Tuesday, January 04, 2005

Copernic/AOL: current leader in the sponsored (freebie) Windows desktop search race

Copernic Desktop Search - The Search Engine for Your PC

Updated 1/5/05 with, unsurprisingly, some more of the negatives.
Update 5/10/05: I think Yahoo Desktop Search (X1 freebie) is the best PC desktop search tool -- except it doesn't index Eudora. X1 commercial does -- for $80. There was rumor of a Google Desktop Search plugin, but it's not there yet. So, for home, where I use Eudora still on my PC, I'm going to try Copernic 1.5 again.

Introduction

I really like Lookout for searching and managing Outlook. I'm sticking with that one for now. I tried Google desktop search and a few others, including Lookout's desktop search -- didn't like 'em.
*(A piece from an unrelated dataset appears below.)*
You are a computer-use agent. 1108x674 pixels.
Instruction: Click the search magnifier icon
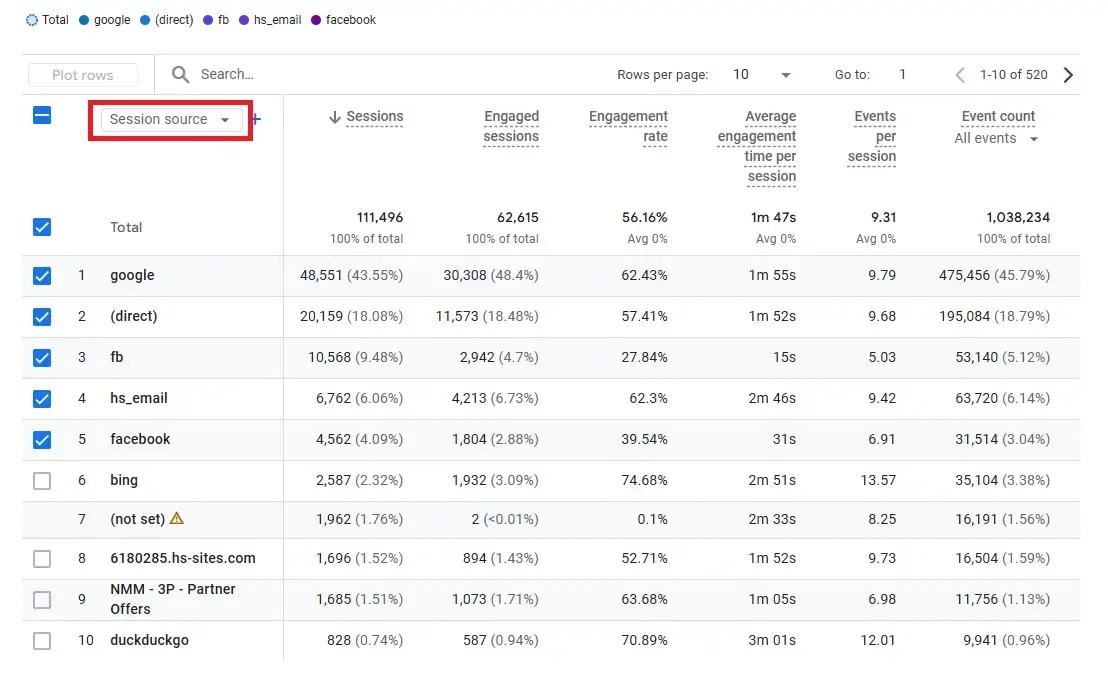(180, 75)
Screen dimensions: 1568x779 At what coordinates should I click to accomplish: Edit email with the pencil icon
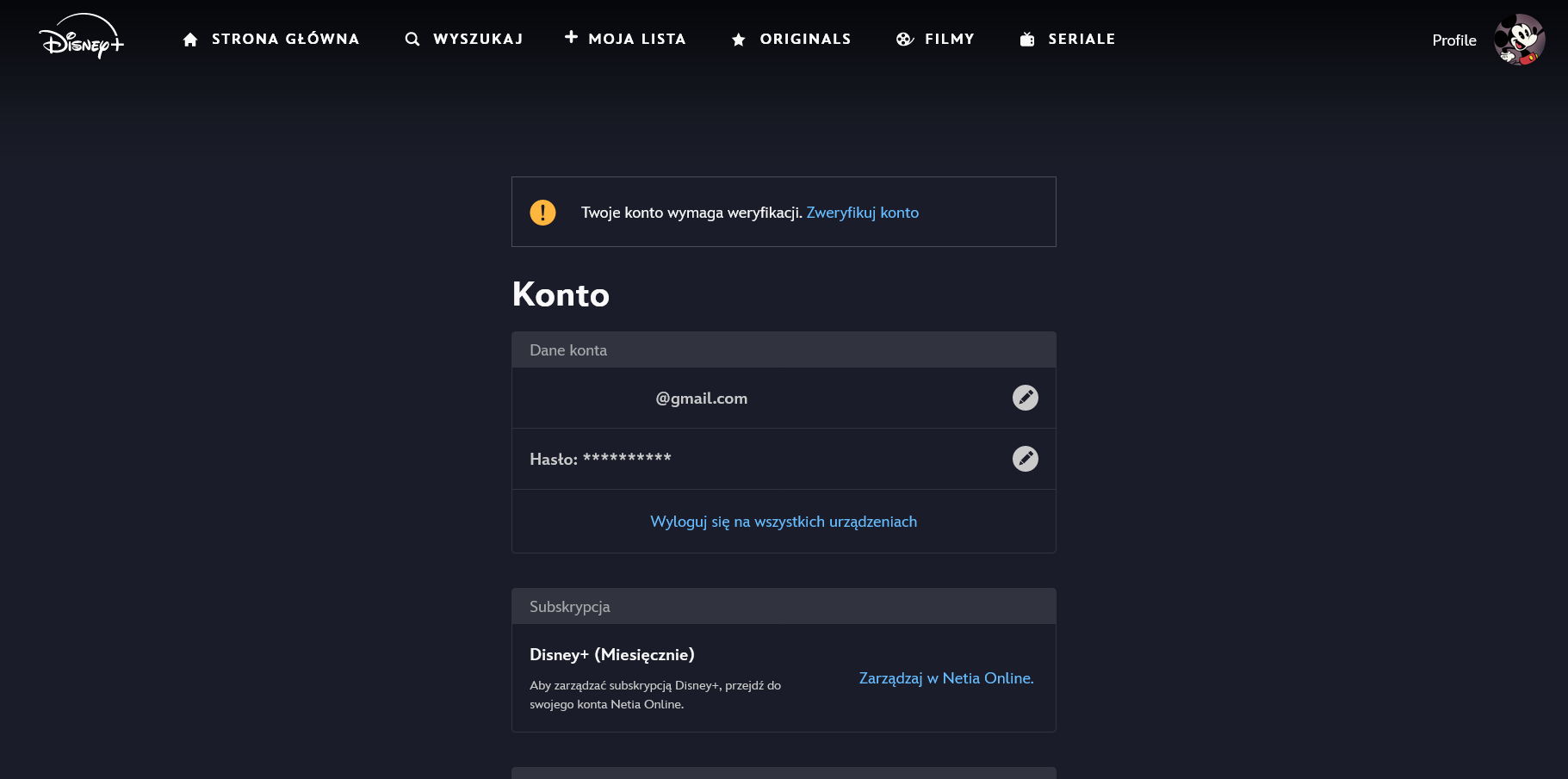[1025, 398]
Since MSN search uses Microsoft's built-in indexing, which I don't like, I haven't tried it.

I think Yahoo/X1 will be interesting, but it's not a freebie yet.

Copernic/AOL is my latest. It looks good at first glance, but it has some fundamental deficits.

Some key features:
  1. You can configure location of the indices. I store them in a folder that I exclude from backup, including backup via ConnectedTLM. You really don't want to backup search indices. All my various search indices tools store files in this folder.
  2. You can control readily what folders are indexed. I turned off Outlook search since I use Lookout.
  3. It indexes PDF.
  4. You can tell it not to index very large files.
  5. You can control when it builds the indices, including time of day scheduling. It will do low level background indexing (not a default). Index builds seem very fast and "smart".
  6. If you map a network share to a drive letter, it appears that it can index that drive. (Performance may be poor, I haven't pursued this capability as I don't need it at work.)
  7. It indexes folder names. (A major flaw in Lookout 1.2's file system search.)
Some fundamental defects:
  1. It's "stupid" in how it does search rankings. In particular it doesn't use NTFS file metadata it doesn't weight metadata >> folder name >> file name >> document content and it doesn't differentially weight aspects of documents (titles, early text, etc) .
    (One of the reasons Lookout works so well for email search is that there's so much reich metadata available in Outlook. The typical PC document filestore has very little metadata. I'm very interested in the 2005 OS X Tiger search because of the way it uses metadata.)
  2. It doesn't return a folder or directory as a search result. The only search results are files. This throws away a lot of the intelligence and metadata that may exist in a file store.
  3. You can't search within a result set easily.
  4. You can't sort result sets by metadata (file size, type, date created, date modified, etc).
  5. The Help and Submit Bug buttons are broken. There's no documentation.
My configuration
  1. Limited search to My Documents folder only. (Removed all other folders, for non-removables set to ignore via "modify" button.)
  2. Moved indices to my "Cache" folder (no backup).
  3. Update index daily at 1am.
  4. Max file size to index 10MB (I may shrink this further)
  5. Various other small tweaks to enhance performance.
Conclusion

It's the best of a bad bunch, but I'm not impressed. I'll compare it to X1 when Yahoo launches it. For now I'm staying with Copernic (it beats Google Desktop!) but I still get more value from a directory string search I hacked together that emulates the immensely underappreciated Norton Change Directory feature of Norton Commander and Norton Utilities @ 1989.

1 comment:

JGF said...

Blogger is supposed to send me email when someone comments, but I don't think I received a notice of David Dawson's comment. I'll review my Blog settings.

I'm one of the few people who'd actually tried Microsoft's native full text indexing. I built a web app to create a UI. (The extension to search didn't work for me, I forget why -- something about my environment didn't fit Microsoft's assumptions.) I found it pretty dumb in terms of how it ranked search results, so I gave up on it.

The biggest problem though, is that MSN search doesn't index PDFs. Until it provides PDF support I'm not going to bother with it.

And, of course, I use Firefox, not IE. So if MSN search forces me to use IE, it's not an option. (I don't know how tight the integration is.)

If it does provide integrated PDF support I'll give it a try.